__Exercise prompt__.
Could you give every line in the stretch from the one containing "How do I perform: Select" through the end of the items below as a JSON list of strings, one string per line, with blank lines left out?

__Data excerpts__.
______________________________

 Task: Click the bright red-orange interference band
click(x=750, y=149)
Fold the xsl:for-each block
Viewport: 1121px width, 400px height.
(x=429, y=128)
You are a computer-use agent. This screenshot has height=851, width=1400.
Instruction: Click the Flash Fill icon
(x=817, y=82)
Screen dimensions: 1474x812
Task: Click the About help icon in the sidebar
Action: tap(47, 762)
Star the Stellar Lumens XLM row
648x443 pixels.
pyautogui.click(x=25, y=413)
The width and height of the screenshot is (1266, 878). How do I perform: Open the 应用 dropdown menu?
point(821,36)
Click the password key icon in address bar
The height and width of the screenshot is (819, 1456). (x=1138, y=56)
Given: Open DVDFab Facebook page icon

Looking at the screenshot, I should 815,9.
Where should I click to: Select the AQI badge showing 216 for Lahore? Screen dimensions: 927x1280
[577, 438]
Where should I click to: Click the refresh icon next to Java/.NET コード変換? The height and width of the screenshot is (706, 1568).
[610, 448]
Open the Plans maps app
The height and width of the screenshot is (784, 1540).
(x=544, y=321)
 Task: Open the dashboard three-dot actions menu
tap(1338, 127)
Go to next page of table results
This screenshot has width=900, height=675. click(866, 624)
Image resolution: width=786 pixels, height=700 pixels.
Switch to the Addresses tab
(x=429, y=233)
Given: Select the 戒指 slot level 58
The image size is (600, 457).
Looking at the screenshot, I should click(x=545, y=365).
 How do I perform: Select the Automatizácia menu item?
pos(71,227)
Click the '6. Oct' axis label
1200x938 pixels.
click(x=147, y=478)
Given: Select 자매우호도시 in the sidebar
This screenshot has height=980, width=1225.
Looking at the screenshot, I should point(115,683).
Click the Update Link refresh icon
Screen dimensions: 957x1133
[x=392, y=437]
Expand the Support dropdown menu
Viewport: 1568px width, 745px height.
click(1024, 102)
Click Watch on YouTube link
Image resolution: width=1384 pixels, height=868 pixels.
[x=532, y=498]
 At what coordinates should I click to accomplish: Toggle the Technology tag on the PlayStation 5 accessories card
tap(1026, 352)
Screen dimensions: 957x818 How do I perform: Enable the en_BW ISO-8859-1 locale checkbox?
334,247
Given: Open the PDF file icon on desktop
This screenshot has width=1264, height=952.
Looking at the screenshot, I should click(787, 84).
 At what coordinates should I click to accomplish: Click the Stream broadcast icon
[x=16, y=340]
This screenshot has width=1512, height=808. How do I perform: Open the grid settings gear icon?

______________________________

__Expected answer__.
[
  " How do I perform: Select the Automatizácia menu item?",
  "pos(71,227)",
  "Click the '6. Oct' axis label",
  "1200x938 pixels.",
  "click(x=147, y=478)",
  "Given: Select 자매우호도시 in the sidebar",
  "This screenshot has height=980, width=1225.",
  "Looking at the screenshot, I should point(115,683).",
  "Click the Update Link refresh icon",
  "Screen dimensions: 957x1133",
  "[x=392, y=437]",
  "Expand the Support dropdown menu",
  "Viewport: 1568px width, 745px height.",
  "click(1024, 102)",
  "Click Watch on YouTube link",
  "Image resolution: width=1384 pixels, height=868 pixels.",
  "[x=532, y=498]",
  " At what coordinates should I click to accomplish: Toggle the Technology tag on the PlayStation 5 accessories card",
  "tap(1026, 352)",
  "Screen dimensions: 957x818 How do I perform: Enable the en_BW ISO-8859-1 locale checkbox?",
  "334,247",
  "Given: Open the PDF file icon on desktop",
  "This screenshot has width=1264, height=952.",
  "Looking at the screenshot, I should click(787, 84).",
  " At what coordinates should I click to accomplish: Click the Stream broadcast icon",
  "[x=16, y=340]",
  "This screenshot has width=1512, height=808. How do I perform: Open the grid settings gear icon?"
]